How many lines in the records below contain the string "from", matched case-sensitively? Reply with the number only.

◇ ◇ ◇

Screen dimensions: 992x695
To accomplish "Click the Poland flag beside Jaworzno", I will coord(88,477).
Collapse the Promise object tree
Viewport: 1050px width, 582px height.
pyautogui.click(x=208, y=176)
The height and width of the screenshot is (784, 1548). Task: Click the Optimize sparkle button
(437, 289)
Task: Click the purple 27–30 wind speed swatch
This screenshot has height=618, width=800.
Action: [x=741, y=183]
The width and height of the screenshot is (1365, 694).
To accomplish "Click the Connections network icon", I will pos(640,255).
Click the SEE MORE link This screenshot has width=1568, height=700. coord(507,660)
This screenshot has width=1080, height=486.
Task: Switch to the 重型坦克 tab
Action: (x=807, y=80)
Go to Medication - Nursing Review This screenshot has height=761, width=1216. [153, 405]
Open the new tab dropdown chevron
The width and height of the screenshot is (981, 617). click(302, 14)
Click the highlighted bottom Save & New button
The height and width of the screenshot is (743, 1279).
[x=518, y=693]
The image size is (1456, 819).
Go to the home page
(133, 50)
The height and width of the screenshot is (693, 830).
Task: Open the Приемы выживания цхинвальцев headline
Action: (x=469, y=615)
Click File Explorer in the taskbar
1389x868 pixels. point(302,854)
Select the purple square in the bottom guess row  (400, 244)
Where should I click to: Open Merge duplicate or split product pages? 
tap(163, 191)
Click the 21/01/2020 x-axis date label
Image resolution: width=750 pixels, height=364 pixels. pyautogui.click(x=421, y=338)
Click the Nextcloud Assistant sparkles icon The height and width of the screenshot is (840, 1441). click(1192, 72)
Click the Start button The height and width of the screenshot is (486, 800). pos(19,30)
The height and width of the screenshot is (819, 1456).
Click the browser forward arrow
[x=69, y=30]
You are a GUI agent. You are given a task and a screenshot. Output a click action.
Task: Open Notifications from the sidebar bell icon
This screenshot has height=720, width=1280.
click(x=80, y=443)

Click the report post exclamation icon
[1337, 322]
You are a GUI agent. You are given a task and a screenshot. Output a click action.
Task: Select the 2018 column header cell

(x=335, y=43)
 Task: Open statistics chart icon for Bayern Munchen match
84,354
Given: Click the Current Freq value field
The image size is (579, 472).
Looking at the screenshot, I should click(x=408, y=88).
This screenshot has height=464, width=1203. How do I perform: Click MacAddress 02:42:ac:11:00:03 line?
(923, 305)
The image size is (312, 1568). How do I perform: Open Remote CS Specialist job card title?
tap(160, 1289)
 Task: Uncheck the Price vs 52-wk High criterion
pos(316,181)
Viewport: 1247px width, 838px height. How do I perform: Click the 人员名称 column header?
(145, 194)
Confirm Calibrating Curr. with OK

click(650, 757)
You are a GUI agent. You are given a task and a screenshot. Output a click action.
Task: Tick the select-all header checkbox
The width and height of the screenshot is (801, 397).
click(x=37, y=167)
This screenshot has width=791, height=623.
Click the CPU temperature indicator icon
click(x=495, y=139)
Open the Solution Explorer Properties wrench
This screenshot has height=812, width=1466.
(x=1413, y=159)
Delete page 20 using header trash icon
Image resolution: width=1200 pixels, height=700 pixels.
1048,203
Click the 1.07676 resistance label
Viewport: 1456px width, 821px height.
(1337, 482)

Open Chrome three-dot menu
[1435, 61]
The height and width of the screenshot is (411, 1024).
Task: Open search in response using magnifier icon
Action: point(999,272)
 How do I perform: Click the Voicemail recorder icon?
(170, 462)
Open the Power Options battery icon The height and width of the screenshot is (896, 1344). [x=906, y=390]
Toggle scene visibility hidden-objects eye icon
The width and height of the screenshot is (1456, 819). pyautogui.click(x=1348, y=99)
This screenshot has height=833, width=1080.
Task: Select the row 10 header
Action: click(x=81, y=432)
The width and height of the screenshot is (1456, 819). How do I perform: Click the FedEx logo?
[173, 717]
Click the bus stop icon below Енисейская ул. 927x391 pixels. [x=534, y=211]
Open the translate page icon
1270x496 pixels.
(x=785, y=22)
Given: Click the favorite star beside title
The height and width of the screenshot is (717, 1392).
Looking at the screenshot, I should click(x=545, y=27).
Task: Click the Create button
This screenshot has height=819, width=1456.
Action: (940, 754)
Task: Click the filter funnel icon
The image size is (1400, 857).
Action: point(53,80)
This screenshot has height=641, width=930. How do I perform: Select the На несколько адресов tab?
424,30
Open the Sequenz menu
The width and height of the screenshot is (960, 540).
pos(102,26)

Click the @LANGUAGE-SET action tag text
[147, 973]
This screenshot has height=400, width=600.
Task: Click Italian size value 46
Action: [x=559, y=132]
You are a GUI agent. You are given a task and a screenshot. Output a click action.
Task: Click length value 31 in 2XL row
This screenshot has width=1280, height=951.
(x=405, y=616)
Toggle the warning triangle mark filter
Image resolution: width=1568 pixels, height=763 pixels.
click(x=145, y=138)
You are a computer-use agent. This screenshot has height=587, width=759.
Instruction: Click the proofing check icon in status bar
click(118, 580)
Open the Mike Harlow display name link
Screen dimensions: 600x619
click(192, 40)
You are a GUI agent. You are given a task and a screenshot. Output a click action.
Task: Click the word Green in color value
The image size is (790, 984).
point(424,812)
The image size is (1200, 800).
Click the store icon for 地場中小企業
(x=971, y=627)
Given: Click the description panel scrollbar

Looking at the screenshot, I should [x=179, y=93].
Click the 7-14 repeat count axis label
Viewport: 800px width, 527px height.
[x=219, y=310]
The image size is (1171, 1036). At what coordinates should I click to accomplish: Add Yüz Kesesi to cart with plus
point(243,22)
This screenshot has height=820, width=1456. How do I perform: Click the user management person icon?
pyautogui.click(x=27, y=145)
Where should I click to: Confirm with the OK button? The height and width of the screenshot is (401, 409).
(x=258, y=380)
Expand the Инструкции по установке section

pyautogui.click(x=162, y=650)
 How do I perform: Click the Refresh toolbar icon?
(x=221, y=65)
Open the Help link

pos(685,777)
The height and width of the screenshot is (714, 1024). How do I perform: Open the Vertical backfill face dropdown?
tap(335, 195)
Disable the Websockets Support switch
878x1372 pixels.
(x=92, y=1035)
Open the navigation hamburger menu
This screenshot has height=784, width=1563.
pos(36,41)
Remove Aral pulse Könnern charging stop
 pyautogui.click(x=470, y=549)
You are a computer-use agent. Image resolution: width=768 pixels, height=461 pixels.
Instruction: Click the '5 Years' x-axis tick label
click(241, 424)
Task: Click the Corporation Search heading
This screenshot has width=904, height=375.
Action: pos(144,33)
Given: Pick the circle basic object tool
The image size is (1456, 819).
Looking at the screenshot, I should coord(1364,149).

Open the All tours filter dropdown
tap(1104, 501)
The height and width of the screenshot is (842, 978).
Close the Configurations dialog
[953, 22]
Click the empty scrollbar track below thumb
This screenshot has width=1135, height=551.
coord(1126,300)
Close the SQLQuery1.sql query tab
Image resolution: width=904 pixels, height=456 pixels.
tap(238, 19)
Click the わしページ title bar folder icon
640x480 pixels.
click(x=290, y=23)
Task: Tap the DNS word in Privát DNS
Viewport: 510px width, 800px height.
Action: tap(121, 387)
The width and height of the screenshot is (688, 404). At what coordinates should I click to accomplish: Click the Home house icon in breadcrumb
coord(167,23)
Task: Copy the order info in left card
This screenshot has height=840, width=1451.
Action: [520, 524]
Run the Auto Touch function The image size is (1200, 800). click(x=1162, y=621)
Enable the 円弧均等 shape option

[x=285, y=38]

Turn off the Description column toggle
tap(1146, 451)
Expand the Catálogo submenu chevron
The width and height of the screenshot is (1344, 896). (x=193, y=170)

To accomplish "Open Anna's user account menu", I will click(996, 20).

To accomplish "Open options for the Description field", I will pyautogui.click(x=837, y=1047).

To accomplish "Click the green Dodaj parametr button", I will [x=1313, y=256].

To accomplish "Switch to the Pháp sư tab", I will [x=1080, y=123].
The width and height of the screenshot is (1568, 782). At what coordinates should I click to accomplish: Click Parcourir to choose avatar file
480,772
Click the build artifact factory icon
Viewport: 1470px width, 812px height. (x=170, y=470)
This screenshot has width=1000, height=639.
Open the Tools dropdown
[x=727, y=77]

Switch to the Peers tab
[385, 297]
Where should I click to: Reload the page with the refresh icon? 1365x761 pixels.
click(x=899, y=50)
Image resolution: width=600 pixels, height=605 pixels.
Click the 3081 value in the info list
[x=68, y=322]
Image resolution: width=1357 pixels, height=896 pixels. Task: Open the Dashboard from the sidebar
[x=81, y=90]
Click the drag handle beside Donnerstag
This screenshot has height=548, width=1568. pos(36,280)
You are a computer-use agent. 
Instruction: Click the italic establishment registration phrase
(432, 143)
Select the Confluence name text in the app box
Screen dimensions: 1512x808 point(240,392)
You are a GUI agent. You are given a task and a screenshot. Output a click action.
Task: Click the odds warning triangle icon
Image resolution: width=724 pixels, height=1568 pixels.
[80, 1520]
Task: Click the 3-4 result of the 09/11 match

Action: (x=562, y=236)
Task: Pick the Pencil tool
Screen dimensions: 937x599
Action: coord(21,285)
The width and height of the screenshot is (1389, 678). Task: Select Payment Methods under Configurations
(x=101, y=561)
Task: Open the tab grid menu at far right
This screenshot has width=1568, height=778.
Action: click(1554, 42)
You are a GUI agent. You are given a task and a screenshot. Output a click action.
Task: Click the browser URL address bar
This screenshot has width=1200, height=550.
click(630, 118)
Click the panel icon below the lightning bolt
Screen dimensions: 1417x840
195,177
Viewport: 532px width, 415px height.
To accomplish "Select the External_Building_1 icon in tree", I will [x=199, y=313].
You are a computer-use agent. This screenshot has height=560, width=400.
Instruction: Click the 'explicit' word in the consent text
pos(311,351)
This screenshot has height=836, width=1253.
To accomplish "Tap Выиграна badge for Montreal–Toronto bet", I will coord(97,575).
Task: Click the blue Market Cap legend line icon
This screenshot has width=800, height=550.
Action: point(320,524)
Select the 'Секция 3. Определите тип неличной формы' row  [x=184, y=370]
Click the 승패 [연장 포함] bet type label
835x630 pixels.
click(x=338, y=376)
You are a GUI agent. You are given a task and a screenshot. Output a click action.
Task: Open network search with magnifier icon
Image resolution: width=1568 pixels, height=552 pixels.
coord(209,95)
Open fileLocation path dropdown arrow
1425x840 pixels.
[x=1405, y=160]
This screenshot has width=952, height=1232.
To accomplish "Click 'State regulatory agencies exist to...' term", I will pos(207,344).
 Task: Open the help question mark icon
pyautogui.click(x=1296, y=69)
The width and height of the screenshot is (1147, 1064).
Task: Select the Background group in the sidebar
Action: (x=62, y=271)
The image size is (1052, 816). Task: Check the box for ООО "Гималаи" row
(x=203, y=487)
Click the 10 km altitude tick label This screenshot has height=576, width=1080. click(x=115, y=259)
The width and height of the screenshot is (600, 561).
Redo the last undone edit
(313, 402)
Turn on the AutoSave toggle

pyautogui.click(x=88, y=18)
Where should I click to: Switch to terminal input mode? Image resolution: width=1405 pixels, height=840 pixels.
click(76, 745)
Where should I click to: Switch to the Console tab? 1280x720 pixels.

◇ ◇ ◇

## Response
2